Allan Savory

Allan Savory and the Science of Tracking

How the world’s oldest scientific method has changed everything from grazing livestock to snaring poachers

Allan Savory crawled through the dense brush, feeling for indentations beneath the leaves, signs of a lion. Two hired trackers from Botswana had long abandoned the quest, so it was up to him to capture the predator that was killing local cattle.

For several hours, Savory tracked both the lion and the trackers. Past the point where trackers lost the path and veered away, he kept on, following “grains of sand on top of fallen leaves,” he says. But eventually, the sand dwindled to nothing. In the teak forest, nightfall was approaching. He was losing the light.

As a ranger with the Colonial Service in Northern Rhodesia (now Zambia) in the 1950s, Savory frequently found himself on the trail of rogue elephants and man-eating lions. For particularly high-risk fauna, the rangers usually relied on native trackers. Savory noticed, however, that when it came to lions, particularly those that developed a taste for humans, the trackers invariably “lost” the trail to avoid an encounter. If he was to do his job, he had to teach himself to track.
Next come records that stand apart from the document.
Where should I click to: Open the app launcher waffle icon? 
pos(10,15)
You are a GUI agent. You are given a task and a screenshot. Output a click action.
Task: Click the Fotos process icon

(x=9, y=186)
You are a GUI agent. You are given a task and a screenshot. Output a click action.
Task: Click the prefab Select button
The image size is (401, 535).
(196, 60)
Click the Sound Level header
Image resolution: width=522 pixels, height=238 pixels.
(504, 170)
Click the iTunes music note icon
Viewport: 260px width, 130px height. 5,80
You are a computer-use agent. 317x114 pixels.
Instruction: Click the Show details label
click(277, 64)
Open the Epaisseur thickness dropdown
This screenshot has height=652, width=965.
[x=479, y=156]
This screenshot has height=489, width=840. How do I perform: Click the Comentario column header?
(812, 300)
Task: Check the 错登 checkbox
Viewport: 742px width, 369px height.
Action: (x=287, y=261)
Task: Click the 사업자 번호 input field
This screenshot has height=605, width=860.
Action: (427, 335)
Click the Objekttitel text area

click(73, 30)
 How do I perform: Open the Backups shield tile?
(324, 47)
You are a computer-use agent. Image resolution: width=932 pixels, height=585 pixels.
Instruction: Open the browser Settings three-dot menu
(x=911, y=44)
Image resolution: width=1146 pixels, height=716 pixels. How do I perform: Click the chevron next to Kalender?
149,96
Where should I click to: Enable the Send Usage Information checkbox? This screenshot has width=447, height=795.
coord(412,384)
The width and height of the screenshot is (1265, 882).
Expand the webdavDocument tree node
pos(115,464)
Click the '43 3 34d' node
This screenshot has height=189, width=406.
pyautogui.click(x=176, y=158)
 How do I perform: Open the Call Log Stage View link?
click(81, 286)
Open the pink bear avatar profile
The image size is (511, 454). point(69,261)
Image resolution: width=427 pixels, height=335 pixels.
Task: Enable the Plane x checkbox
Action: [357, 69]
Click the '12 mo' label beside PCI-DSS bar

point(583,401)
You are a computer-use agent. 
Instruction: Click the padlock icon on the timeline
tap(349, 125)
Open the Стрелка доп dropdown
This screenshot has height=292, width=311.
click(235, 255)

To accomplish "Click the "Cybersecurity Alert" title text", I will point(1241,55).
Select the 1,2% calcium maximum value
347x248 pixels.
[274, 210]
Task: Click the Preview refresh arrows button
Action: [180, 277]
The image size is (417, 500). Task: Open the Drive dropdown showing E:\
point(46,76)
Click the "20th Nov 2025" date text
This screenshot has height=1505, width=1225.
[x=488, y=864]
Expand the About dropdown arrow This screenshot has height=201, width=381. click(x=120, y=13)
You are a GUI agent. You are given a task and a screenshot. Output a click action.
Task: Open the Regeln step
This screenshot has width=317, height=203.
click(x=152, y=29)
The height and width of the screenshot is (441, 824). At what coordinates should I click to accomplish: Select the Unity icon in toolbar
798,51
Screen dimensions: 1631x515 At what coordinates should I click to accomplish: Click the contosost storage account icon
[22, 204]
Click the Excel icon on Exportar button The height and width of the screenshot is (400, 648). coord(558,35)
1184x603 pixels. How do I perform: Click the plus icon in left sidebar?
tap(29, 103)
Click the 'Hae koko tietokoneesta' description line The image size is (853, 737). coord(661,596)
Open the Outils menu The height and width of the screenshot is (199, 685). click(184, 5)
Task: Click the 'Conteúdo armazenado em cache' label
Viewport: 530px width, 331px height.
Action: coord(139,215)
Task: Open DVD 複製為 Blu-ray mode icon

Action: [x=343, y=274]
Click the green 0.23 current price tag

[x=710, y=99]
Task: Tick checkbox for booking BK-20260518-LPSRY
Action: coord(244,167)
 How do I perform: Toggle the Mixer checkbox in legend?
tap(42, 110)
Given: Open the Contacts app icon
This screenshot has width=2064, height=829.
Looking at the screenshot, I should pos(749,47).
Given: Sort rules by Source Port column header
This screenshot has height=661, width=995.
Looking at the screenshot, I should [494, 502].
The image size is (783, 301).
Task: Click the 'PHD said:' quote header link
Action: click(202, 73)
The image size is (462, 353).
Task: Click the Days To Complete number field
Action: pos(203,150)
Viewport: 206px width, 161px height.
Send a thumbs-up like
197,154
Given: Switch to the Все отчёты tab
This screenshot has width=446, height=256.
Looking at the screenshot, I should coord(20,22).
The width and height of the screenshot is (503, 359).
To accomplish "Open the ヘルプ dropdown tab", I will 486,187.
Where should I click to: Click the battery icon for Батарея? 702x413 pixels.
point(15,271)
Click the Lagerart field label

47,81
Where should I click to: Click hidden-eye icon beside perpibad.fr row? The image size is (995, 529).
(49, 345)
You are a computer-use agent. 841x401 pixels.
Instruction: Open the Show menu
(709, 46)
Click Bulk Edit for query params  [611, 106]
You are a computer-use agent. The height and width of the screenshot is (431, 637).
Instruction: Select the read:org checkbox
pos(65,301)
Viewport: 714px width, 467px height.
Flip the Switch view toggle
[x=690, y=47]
That is how he found himself at dusk on his hands and knees, maneuvering through the undergrowth, drawing on what he’d learned from observing native trackers and the nuances of the landscape to help him catch a wild animal that could very well kill him. He continued creeping along the forest floor for some 30 or 40 yards until he “came to a narrow and low part the lion had gone through. So I crawled through very quietly, but being so narrow, I had to push my rifle ahead of me.” Savory didn’t want to go any deeper into the bush with the rifle’s safety catch on. He released it as gently as he could, but the click was still audible. “The lion heard that, so it growled and rushed off,” he recalls. It was only 10 yards ahead.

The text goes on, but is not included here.